CHAPEL HILL, NC – March 17, 2010 – Jennings, the Chapel Hill marketing and branding company, recently headed to Carrboro High School in Carrboro, NC to help the school clean up their environment. Jennings went into the high school with the aim of helping students become more aware of the importance of hand hygiene.
Jennings took their original hand hygiene program, entitled “Speak Up. Wash Up.” to schools after developing it in partnership with a hospital client, Tufts Medical Center. The program was such a success at Tufts that it received national recognition from USA Today, and has since been adopted by additional hospitals. Jennings has now adapted the program for schools, targeting the messaging for 15 to 18 year-olds, instead of hospital officials.
Carrboro High School is the pilot study for school facilities. Stickers were placed in the halls of the high school, restrooms, teacher’s lounges, the cafeteria, and locker rooms. The over-sized stickers, ranging in size from eight to 12 inches are bright and eye-catching with phrases like “Women wash their hands more than men.

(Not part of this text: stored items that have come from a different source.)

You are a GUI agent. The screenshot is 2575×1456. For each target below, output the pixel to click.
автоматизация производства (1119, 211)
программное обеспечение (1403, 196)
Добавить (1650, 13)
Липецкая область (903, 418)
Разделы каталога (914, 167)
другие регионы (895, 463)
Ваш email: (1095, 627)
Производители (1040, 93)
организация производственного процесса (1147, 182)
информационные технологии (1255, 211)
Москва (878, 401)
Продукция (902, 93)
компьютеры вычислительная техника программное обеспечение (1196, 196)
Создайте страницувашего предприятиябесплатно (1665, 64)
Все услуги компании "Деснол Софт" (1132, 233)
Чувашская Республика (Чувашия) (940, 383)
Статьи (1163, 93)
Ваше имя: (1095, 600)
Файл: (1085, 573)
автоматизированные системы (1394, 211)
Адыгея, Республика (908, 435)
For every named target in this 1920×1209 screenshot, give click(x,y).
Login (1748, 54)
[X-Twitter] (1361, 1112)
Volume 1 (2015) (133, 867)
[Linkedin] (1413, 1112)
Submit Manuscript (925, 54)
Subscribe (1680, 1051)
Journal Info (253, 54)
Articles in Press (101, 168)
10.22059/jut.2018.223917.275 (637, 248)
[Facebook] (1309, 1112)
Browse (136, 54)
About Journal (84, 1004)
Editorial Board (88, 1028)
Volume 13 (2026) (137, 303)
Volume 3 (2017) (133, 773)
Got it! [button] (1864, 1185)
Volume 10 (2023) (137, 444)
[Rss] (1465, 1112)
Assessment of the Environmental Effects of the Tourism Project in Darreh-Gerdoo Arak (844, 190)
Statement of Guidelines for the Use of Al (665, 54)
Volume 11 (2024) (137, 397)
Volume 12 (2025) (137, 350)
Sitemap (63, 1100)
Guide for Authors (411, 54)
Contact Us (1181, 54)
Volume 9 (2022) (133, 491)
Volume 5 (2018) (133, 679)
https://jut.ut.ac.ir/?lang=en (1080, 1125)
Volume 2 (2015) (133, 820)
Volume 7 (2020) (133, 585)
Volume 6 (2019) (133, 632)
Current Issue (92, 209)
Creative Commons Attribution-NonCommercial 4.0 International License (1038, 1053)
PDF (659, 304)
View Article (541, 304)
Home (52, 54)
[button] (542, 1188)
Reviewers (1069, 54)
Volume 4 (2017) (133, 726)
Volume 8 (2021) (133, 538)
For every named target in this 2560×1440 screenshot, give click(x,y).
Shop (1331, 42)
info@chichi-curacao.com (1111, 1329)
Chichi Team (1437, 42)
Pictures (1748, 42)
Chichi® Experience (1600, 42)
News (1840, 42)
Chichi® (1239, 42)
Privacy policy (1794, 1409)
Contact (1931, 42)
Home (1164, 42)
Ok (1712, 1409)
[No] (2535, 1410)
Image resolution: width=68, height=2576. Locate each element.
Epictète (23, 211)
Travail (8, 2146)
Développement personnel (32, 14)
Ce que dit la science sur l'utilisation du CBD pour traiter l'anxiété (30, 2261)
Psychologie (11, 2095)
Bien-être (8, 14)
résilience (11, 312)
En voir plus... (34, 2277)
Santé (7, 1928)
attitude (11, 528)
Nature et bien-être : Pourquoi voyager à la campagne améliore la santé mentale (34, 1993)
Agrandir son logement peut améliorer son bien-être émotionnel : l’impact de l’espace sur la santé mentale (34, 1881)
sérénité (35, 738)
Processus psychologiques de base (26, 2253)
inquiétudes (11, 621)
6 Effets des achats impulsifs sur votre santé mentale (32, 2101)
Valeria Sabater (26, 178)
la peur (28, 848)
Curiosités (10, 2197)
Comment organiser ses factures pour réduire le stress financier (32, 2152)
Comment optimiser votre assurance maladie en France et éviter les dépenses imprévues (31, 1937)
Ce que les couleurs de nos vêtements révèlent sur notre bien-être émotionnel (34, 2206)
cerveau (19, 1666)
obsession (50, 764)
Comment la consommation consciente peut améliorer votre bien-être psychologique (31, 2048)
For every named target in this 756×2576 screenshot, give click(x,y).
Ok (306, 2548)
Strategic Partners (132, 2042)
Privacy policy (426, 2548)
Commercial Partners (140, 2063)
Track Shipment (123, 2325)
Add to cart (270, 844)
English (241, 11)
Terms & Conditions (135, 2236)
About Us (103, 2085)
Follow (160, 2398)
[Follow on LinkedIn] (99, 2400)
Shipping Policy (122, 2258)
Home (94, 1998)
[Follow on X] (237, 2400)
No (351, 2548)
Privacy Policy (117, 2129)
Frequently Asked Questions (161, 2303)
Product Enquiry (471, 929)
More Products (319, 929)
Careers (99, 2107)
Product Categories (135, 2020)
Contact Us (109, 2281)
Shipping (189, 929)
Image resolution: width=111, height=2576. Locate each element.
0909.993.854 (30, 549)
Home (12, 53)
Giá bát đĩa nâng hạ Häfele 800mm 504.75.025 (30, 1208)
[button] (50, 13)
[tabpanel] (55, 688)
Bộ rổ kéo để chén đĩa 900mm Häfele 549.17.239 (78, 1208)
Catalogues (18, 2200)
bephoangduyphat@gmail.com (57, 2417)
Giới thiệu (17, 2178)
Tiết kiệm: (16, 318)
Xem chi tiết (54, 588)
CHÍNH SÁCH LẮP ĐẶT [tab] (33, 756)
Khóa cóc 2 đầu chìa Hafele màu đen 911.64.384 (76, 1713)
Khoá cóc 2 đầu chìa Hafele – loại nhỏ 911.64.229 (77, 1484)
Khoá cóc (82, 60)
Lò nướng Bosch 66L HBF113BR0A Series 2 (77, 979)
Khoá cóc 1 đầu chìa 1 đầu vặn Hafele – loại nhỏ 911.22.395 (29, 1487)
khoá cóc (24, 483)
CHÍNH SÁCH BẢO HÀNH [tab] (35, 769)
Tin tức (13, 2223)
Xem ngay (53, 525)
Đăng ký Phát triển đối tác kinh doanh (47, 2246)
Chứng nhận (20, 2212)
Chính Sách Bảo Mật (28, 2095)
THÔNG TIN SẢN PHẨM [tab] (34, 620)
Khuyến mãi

Let’s work on that fellas.”
“We know the program works in the healthcare environment, but communicating with 15 to 18 year-old students is a whole new ballgame,” said Dan Dunlop, president of Jennings. “Using a speak bubble theme for the campaign, we created a culture that was lively and fun. At the same time, we emphasized to the students the importance of staying healthy and that hand washing is a vital part of that. By keeping hand hygiene fun and top of mind, students are more likely to remember to do it and to prod their peers to wash their hands.
“The school will measure the program’s success through an awareness survey and by tracking absenteeism. Jennings hopes this will be the first of many schools to implement the “Speak Up. Wash Up.” program.
With recent illnesses like H1N1 and the norovirus infection spreading so rapidly through schools this past year, and students missing large amounts of school, this campaign comes at a critical time.
“Most importantly, the hand hygiene campaign will only be successful if it is lasting,” said Dunlop. “It can not be the ‘idea of the week’ or ‘program of the month.’ This needs to be a sustained effort and an ongoing program to take effect and help keep students healthy.”